I just got back from a road trip to Pennsylvania, and what struck me with all the Affiliates I visited there was the various and creative ways they are all collaborating, with each other and with their greater communities.

In Hershey…

Motorcycles and buses at the Antique Automobile Museum of America Museum
 

The Antique Automobile Club of America Museum partnered a while ago with the Museum of Bus Transportation that occupies their lower floor.  The Bus Museum has the largest collection of historic buses under one roof in the United States, including the Lakeland Bus Lines bus from the movie “Forrest Gump”. Recently, they’ve also partnered with the Antique Motorcycle Club of America to provide gallery space for some pretty amazing vehicles, including a 19th century steam “motorcycle.” Different collections, common mission – what better idea than to partner to present various views on the history of transportation in America?

In Pittsburgh…

Betty Siegel, Director of Accessibility at the Kennedy Center, with Pittsburgh's performing arts community

At the Heinz History Center, 60 professionals from the cultural and performing arts organizations in Pittsburgh came together for a training on incorporating the lessons of universal design for the benefit of their visitors. The training itself was a collaboration – between the accessibility directors of the Smithsonian and the Kennedy Center. Not only was the discussion itself very informative and resource-rich, but the participants started discussing ways they could collaborate outside the session – theaters buying expensive LED readers together that they could share, or hiring audio descriptors to service several of their organizations’ exhibitions, so as to cut costs.

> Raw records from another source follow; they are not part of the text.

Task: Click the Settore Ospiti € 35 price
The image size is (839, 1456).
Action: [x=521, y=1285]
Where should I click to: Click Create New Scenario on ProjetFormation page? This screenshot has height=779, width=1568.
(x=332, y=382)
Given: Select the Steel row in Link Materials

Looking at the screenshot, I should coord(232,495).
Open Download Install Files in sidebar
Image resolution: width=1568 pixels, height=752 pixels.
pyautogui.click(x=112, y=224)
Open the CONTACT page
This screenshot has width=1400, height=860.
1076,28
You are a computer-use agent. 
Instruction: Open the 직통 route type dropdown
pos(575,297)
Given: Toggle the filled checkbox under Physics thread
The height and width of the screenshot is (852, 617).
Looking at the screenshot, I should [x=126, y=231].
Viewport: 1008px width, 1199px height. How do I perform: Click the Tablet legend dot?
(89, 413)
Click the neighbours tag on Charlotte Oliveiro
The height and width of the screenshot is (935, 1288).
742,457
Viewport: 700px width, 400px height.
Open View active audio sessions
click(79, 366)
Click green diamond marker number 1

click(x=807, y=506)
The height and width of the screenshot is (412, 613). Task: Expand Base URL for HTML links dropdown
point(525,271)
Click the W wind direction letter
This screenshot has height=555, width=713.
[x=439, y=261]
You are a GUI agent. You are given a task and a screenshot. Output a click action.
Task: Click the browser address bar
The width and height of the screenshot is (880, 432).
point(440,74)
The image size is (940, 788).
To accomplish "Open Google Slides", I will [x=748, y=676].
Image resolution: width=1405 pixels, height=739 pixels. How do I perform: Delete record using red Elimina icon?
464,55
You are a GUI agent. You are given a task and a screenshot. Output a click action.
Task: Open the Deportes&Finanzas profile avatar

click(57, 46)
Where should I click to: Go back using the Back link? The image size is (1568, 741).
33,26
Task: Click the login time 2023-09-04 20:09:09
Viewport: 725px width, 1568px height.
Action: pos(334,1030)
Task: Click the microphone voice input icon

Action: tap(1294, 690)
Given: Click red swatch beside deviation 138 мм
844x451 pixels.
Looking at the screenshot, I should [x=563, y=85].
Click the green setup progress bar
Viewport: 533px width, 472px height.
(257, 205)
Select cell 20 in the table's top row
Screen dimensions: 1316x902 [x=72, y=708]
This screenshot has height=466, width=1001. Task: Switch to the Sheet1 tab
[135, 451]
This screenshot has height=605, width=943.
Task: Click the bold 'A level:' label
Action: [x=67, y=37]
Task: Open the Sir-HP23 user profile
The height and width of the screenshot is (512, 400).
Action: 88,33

In Easton… the director of the National Canal Museum shared the various ways he’s working with nearby Historic Bethlehem Partnership.  For example, together they are meeting with officials in the state government to make a regional case for support instead of just an individual one, and brainstorming ways to attract incoming casino patrons (a Sands Casino opens in Bethlehem in June) to visit both museums to experience the bigger picture of the rich industrial heritage of the Lehigh Valley.

I may be looking too hard for silver lining in this economic crisis, but the ways that it is encouraging cultural organizations to come together in innovative ways gives me hope for the future – for these museums and the communities they continue to impact.